Stored data entries:
========================================================================
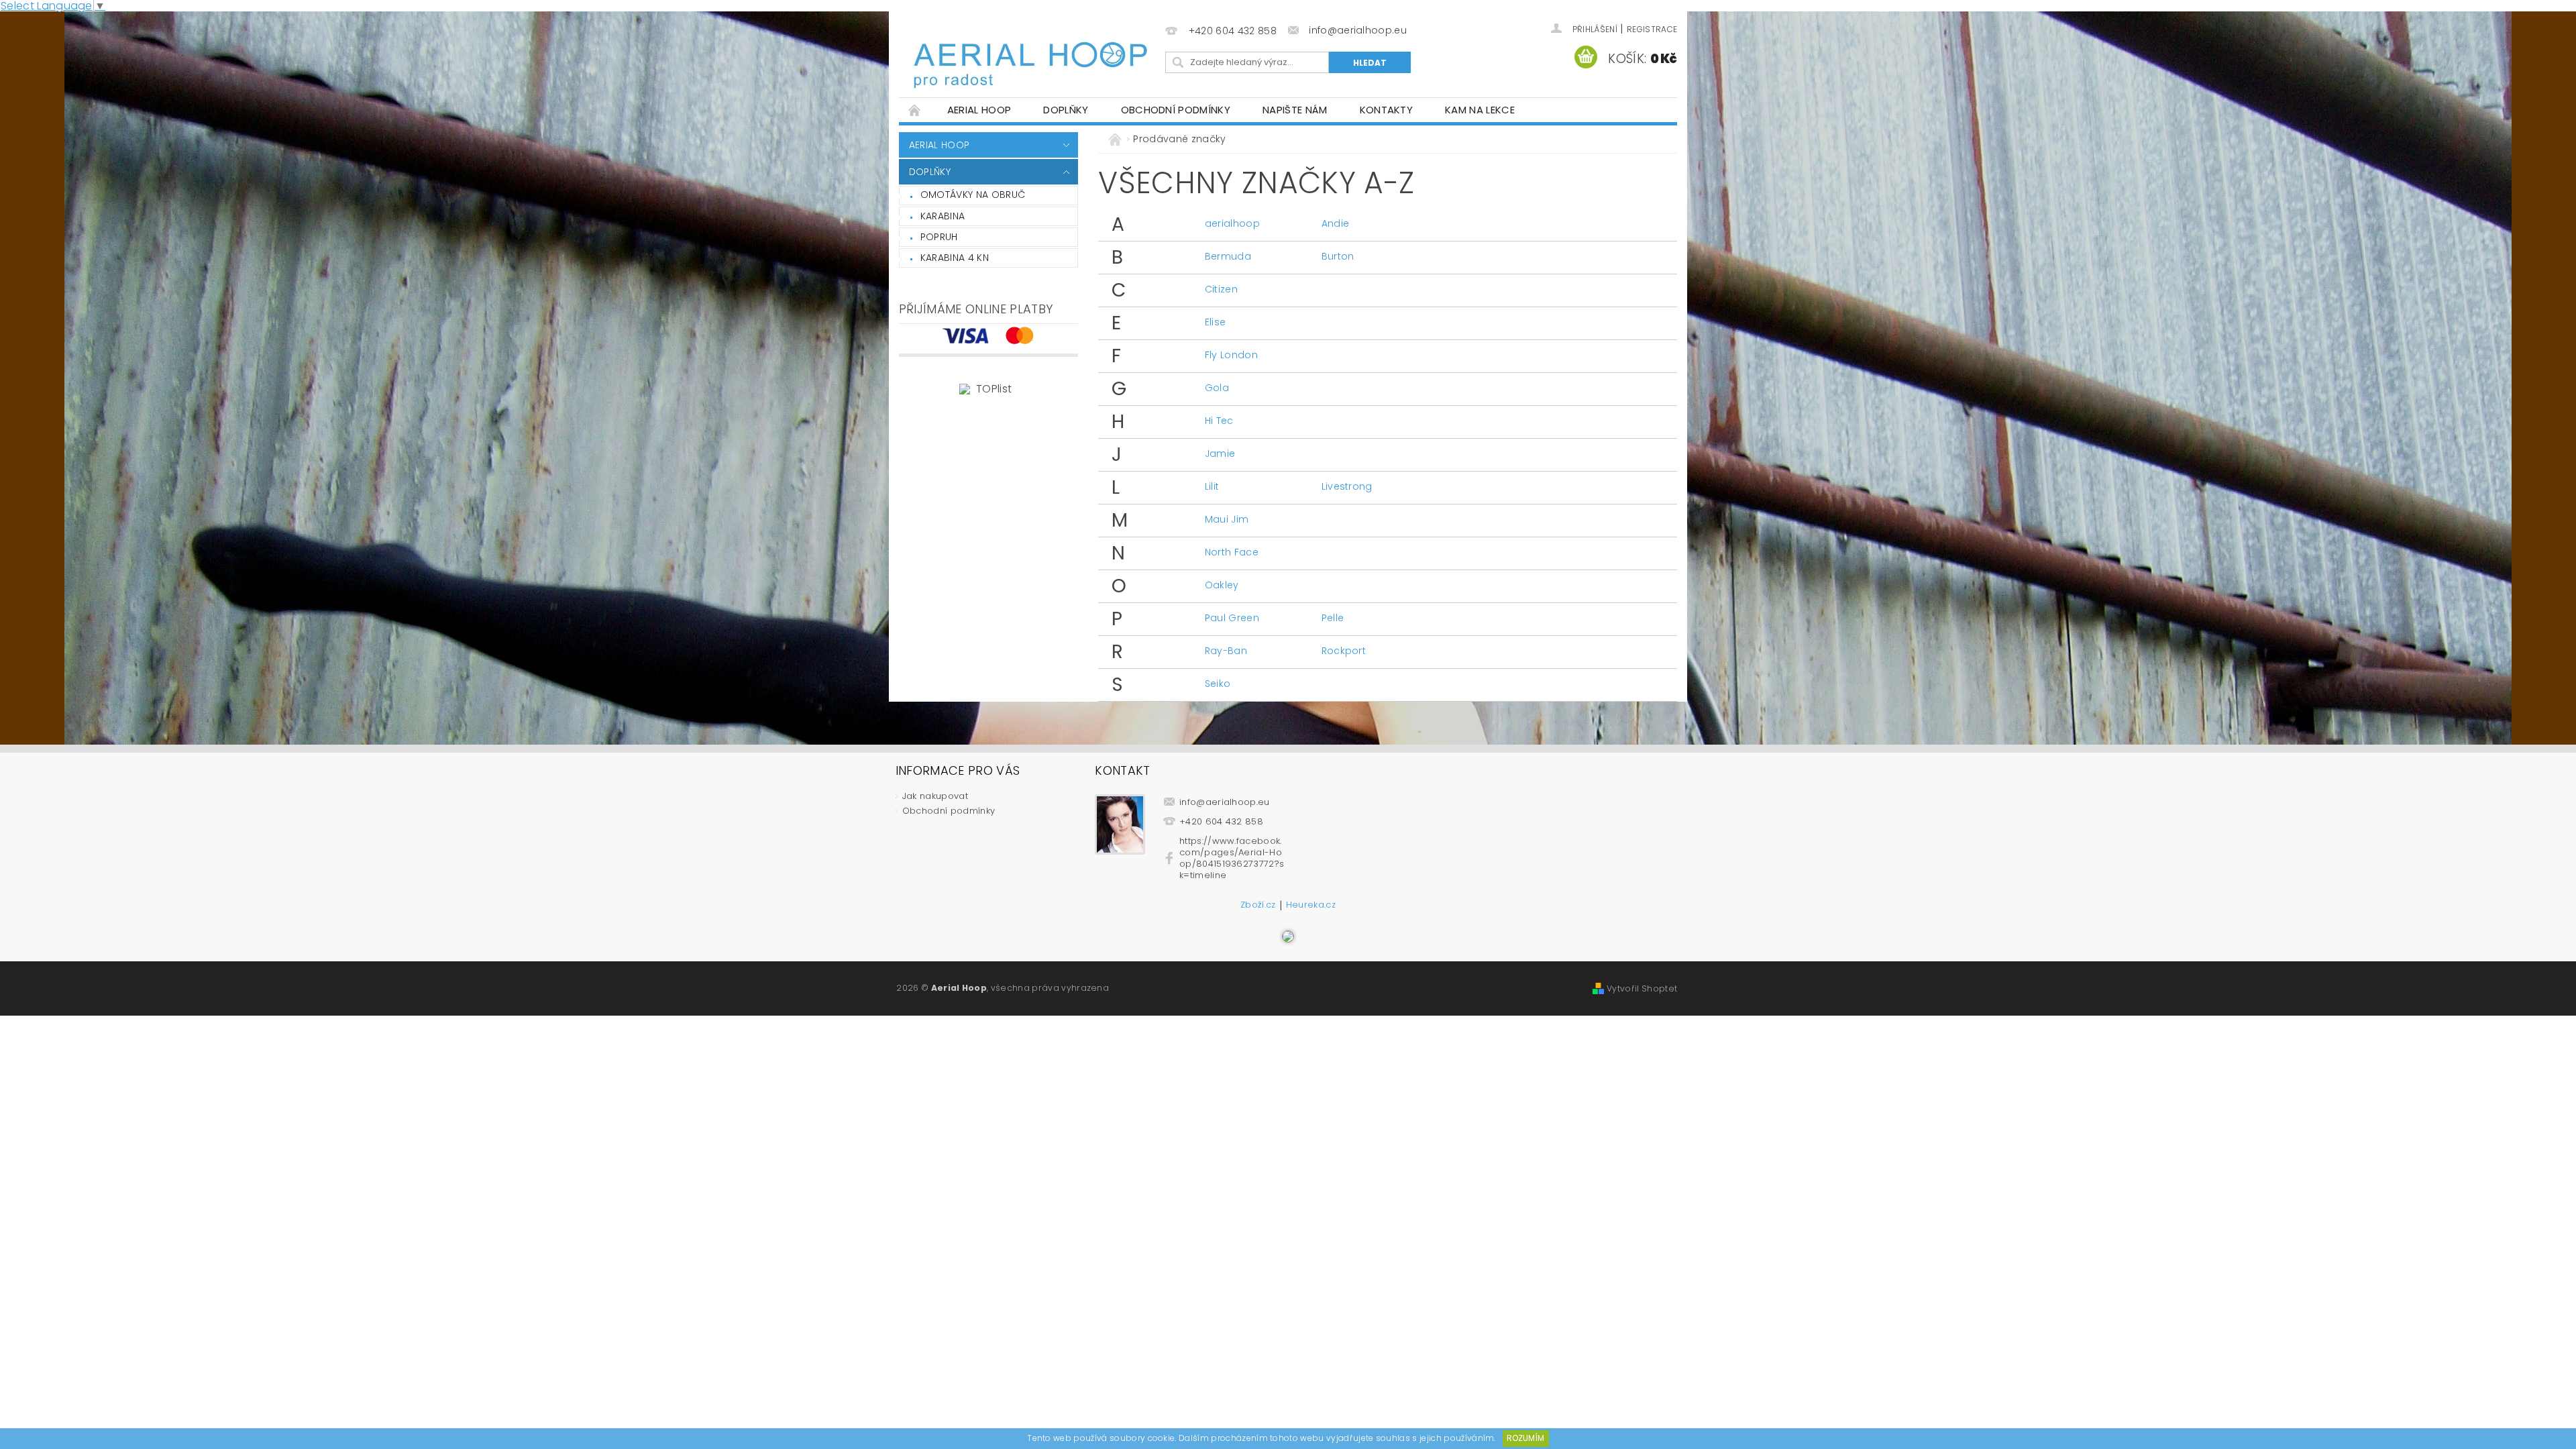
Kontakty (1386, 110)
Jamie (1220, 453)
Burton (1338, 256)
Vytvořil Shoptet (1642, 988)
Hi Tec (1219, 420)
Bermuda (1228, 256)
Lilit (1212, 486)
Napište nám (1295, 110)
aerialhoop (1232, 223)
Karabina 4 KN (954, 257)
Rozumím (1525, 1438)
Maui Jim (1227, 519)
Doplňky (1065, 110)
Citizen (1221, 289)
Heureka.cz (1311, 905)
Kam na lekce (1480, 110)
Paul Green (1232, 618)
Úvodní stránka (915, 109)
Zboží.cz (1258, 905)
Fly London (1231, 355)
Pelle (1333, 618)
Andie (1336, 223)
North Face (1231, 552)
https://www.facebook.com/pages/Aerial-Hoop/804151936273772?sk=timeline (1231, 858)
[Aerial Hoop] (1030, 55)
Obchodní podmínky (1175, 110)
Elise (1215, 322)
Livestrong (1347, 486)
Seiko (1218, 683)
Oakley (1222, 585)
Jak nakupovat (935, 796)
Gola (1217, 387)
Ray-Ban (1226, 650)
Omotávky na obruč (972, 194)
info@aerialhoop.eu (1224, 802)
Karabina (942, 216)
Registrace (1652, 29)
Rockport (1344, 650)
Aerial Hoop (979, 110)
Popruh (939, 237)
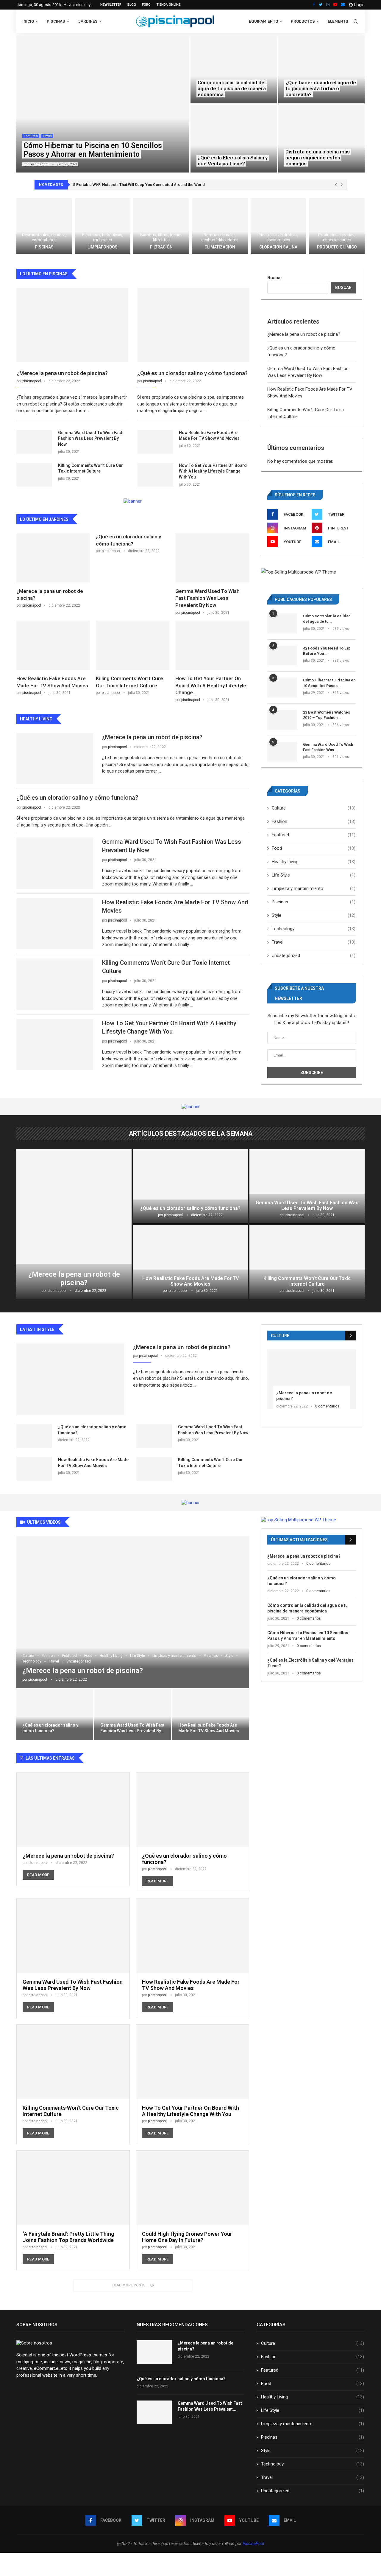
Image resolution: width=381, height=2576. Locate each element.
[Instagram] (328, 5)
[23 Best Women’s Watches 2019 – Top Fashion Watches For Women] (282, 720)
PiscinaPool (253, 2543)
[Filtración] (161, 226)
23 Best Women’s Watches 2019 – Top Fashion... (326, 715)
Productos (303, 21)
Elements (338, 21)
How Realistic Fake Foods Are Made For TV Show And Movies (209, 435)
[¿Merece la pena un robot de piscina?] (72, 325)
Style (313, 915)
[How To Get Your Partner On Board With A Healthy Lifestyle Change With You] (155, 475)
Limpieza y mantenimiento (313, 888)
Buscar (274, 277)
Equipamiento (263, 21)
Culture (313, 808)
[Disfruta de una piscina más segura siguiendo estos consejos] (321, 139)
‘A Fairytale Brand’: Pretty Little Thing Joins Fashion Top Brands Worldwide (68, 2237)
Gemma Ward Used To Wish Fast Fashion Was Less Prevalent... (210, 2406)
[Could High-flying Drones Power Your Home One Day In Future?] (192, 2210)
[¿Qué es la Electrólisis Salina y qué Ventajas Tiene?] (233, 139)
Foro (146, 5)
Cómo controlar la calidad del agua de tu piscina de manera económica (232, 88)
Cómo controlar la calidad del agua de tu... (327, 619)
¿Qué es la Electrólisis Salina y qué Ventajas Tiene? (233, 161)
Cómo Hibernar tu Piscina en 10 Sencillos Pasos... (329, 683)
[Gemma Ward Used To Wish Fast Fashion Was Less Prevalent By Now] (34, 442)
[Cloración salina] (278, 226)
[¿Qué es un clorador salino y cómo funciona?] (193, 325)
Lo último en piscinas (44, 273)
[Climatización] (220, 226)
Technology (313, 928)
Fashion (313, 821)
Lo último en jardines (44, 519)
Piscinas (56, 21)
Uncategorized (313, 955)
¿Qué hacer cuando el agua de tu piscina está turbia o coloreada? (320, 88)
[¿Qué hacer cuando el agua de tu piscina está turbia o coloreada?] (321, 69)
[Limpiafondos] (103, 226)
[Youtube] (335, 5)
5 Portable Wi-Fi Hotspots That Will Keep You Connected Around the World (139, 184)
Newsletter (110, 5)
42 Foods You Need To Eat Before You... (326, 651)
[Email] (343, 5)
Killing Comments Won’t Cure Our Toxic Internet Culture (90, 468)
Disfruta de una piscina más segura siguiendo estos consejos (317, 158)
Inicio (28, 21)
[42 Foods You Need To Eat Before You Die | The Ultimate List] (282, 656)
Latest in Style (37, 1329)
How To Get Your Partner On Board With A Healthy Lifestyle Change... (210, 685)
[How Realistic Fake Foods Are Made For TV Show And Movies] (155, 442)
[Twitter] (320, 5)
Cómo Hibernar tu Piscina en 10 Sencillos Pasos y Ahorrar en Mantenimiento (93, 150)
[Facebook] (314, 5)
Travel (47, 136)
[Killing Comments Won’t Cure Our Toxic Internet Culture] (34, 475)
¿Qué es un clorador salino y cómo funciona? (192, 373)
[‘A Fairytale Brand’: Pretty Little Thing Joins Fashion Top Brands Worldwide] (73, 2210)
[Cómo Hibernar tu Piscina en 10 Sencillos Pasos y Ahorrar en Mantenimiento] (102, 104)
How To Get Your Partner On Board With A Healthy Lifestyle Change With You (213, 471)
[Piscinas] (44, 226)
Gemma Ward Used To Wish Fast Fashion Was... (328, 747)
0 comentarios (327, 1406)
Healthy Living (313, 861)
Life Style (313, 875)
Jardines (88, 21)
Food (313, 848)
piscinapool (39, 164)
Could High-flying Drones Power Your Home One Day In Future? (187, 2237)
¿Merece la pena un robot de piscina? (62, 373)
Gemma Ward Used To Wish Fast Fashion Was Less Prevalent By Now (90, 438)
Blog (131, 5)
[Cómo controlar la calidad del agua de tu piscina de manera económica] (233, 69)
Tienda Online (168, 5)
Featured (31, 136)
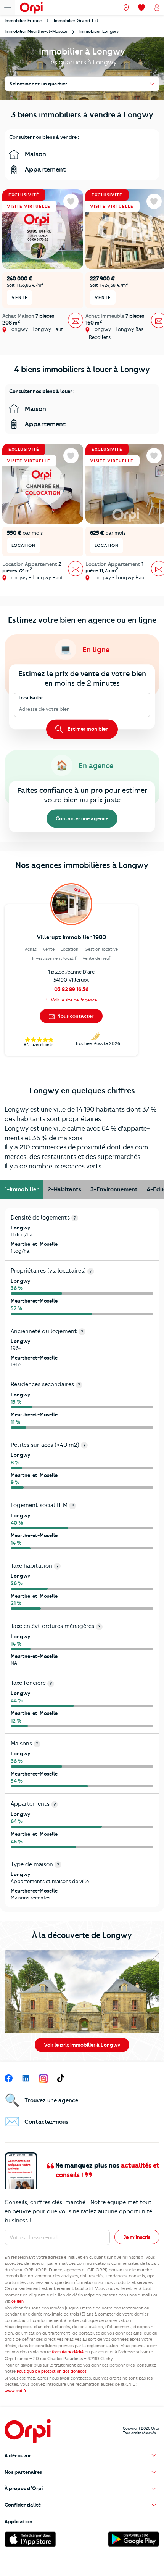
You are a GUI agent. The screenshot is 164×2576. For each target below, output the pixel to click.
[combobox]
========================================================================
**Your assignment:** Leaving out every picture, repeat exactly the lines of the records from the start through the line that has "[Instagram] (328, 5)".

**Task solution:**
Kontakty (1386, 110)
Jamie (1220, 453)
Burton (1338, 256)
Vytvořil Shoptet (1642, 988)
Hi Tec (1219, 420)
Bermuda (1228, 256)
Lilit (1212, 486)
Napište nám (1295, 110)
aerialhoop (1232, 223)
Karabina 4 KN (954, 257)
Rozumím (1525, 1438)
Maui Jim (1227, 519)
Doplňky (1065, 110)
Citizen (1221, 289)
Heureka.cz (1311, 905)
Kam na lekce (1480, 110)
Paul Green (1232, 618)
Úvodní stránka (915, 109)
Zboží.cz (1258, 905)
Fly London (1231, 355)
Pelle (1333, 618)
Andie (1336, 223)
North Face (1231, 552)
https://www.facebook.com/pages/Aerial-Hoop/804151936273772?sk=timeline (1231, 858)
[Aerial Hoop] (1030, 55)
Obchodní podmínky (1175, 110)
Elise (1215, 322)
Livestrong (1347, 486)
Seiko (1218, 683)
Oakley (1222, 585)
Jak nakupovat (935, 796)
Gola (1217, 387)
Ray-Ban (1226, 650)
Omotávky na obruč (972, 194)
info@aerialhoop.eu (1224, 802)
Karabina (942, 216)
Registrace (1652, 29)
Rockport (1344, 650)
Aerial Hoop (979, 110)
Popruh (939, 237)
Image resolution: width=381, height=2576. Locate each element.
[Instagram] (328, 5)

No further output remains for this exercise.